____ Artikel

MEMAHAMI SULUK-SULUK SUNAN BONANG.
Dalam mengkaji suluk-suluk karya Sunan Bonang, demikian pula suluk-suluk Sunan Kalijaga, yang dibuat antara periode akhir abad 15 dan awal abad 16, seyogyanya memahami lebih dulu gambaran kehidupan masyarakat di masa itu, termasuk bahasa sastra yang berlaku, yang merupakan peralihan bahasa Jawa Kuno ke Jawa Madya (Pertengahan). Karena dalam suluk-suluknya tidak jarang beliau menggunakan kiasan, perumpaan dan simbol-simbol yang diambil dari budaya lokal.
Kecenderungan tersebut menurut Prof.Dr.Abdul Hadi WM, lazim berlaku pula dalam sastra sufi Arab, Persia, Turki, Urdu, Sindi, Melayu dan lain-lain. “Sebagaimana puisi para sufi secara umum, jika tidak bersifat didaktis, suluk-suluk Sunan Bonang ada yang bersifat lirik. Pengalaman dan gagasan ketasawufan yang dikemukakan, seperti dalam karya penyair sufi di mana pun, biasanya disampaikan melalui ungkapan simbolik (tamzil) dan ungkapan metaforis (mutasyabihat)”. Lantaran tasawuf merupakan jalan cinta, maka sering hubungan anatara seorang salik (penempuh suluk) dengan Yang Satu, dilukiskan atau diumpamakan sebagai hubungan antara Sang Pencinta dengan Sang Kekasih.

________
____ Daftar Entri

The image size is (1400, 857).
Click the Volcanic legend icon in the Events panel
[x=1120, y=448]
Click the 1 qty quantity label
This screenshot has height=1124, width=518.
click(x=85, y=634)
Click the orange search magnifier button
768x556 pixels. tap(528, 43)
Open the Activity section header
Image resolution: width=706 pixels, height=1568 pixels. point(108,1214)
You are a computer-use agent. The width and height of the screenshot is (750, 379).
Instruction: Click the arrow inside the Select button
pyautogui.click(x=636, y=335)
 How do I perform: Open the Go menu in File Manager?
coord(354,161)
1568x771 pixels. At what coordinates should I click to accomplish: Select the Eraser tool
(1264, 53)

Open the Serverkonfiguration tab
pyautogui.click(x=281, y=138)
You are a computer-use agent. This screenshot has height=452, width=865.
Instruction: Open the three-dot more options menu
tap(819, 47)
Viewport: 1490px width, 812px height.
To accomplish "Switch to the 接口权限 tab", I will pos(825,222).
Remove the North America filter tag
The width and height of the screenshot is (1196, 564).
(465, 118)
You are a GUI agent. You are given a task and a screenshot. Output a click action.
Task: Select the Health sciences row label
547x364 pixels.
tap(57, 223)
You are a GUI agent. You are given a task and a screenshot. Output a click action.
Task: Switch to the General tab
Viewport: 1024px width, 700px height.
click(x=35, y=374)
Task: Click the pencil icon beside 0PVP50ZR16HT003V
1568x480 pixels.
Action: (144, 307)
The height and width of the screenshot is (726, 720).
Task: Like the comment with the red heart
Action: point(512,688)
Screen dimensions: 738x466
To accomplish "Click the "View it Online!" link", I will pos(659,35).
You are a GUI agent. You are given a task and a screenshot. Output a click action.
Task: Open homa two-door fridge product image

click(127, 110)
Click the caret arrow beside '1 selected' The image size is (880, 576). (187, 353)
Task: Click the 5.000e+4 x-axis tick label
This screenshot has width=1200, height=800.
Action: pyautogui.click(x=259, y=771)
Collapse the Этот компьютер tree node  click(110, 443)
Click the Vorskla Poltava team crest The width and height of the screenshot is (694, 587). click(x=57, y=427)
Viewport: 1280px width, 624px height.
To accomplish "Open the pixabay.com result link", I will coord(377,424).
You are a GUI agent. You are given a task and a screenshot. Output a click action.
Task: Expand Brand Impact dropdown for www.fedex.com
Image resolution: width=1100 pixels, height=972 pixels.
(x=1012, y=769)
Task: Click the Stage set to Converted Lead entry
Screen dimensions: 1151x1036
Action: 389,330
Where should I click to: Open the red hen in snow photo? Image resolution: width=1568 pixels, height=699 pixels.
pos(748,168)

________

Instruksi Tugas 1
Menurut artikel tentang suluk Sunan Bonang, bahasa sastra yang berlaku pada masa itu merupakan peralihan dari bahasa apa ke bahasa apa?
Instruksi Tugas 2
Tuangkan baris-baris catatan, mulai dari baris yang memuat "Task: Click the Stage" sampai akhir catatan, ke dalam daftar bernomor tanpa baris kosong.
Catatan-catatan di atas tidak berhubungan dengan artikel.

Jawaban Latihan 1
Dari bahasa Jawa Kuno ke bahasa Jawa Madya (Pertengahan).

Jawaban Latihan 2
1. Task: Click the Stage set to Converted Lead entry
2. Screen dimensions: 1151x1036
3. Action: 389,330
4. Where should I click to: Open the red hen in snow photo? Image resolution: width=1568 pixels, height=699 pixels.
5. pos(748,168)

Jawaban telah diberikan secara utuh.